Son existence remonte à des temps immémoriaux. Elle fut occupée dès le paléolithique moyen. Il y a 3 000 ans, «au temps de Moïse (le Prophète), les gens de Ténès étaient des magiciens renommés. Le pharaon d'Egypte en aurait fait venir quelques-uns parmi les plus habiles pour les opposer à un thaumaturge qui battait tous les magiciens du bord du Nil». Légende ou fait historique, en tout les cas, cet épisode fut rapporté par l'Anglais Shaw. Appelée Carthennas (la ville du bivouac en berbère) par les Phéniciens, puis Cartenna par les Romains, Ténès voit les passages successifs des Vandales, des Espagnols, des Turcs, des Arabes et des Français. Autant de civilisations qui ont fait un transit ou se sont carrément installées à des périodes distinctes, l'une en chassant l'autre.
Des kilomètres vers Ténès
Aujourd'hui, deux itinéraires mènent à Ténès en partant de la capitale. Le premier passe par la ville de Chlef (250 km). Le second, plus court de 50 km et plus agréable, longe le littoral. On a choisi le plus long !? Sous un soleil de plomb, la vallée de Chlef est réputée pour être un chaudron en été, on met pratiquement quatre heures pour arriver à destination.

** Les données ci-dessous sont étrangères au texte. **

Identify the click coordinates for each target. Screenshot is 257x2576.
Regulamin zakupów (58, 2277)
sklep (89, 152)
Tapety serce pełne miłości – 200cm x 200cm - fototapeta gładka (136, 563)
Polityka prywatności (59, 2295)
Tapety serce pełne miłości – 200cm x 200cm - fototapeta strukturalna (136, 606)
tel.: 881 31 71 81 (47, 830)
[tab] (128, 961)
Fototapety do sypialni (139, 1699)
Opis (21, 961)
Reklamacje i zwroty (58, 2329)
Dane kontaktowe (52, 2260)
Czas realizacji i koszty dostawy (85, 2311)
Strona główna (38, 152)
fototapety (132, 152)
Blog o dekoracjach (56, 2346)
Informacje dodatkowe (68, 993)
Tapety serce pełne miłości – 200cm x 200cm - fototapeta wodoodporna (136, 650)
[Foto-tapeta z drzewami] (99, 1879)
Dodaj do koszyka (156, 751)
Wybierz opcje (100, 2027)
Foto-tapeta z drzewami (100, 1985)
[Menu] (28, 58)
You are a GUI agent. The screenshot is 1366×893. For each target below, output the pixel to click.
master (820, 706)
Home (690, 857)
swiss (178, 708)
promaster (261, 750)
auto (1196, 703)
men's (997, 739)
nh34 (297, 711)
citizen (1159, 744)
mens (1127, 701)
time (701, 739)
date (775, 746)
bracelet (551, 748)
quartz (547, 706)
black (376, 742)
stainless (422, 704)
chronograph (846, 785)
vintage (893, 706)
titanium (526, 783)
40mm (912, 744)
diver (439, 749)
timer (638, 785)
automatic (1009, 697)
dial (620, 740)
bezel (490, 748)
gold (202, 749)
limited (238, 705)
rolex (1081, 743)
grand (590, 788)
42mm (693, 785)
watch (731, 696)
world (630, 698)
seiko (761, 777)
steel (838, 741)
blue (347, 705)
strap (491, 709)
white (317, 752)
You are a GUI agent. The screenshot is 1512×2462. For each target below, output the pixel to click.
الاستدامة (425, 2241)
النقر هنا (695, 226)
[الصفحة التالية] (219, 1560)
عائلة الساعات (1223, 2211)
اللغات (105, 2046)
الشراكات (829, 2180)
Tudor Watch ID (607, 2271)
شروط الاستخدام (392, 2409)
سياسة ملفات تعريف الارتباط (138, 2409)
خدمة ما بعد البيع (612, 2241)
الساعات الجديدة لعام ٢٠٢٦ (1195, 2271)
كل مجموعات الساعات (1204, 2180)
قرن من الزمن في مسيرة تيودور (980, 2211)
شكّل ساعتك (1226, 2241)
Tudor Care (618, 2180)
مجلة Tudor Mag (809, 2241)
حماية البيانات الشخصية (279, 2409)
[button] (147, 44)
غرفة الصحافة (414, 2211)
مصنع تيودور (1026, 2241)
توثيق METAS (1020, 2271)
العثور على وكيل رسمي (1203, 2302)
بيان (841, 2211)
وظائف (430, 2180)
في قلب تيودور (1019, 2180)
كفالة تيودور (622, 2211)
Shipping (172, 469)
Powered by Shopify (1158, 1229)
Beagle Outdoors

La route de Aïn Defla est dangereuse à cause d'un trafic très intense de poids lourds.
Un long tracé rectiligne en double sens, bordé d'arbres, accentue le risque d'accident. Nous sommes tentés d'aller vite, mais nous risquons notre vie à tout moment.
Dans les différents villages et communes traversés, il n'y a rien à dire, sauf peut-être un urbanisme incertain. Sans charme, ne respectant aucune logique, les villes semblent avoir été construites en fonction du tracé de la route. Tout en longueur. Les garages, d'abord, pour des ambitions commerciales, le reste, esthétique, respect des normes… semble être le dernier souci des bâtisseurs. Heureusement, que des arbres, dont certains sont centenaires, ont résisté à la voracité des rapaces du foncier. Entre ces petites villes, des espaces vierges, des champs de blé, quelques plantations et des bâtisses en construction s'alternent.
On arrive enfin à Ténès. L'entrée en ville se fait par une route sinueuse tracée sur le flanc du mont du Dahra. L'agréable fraîcheur de l'air marin commence à tiédir la peau du visage flétrie et asphyxiée par la chaleur torride de la vallée de Chlef.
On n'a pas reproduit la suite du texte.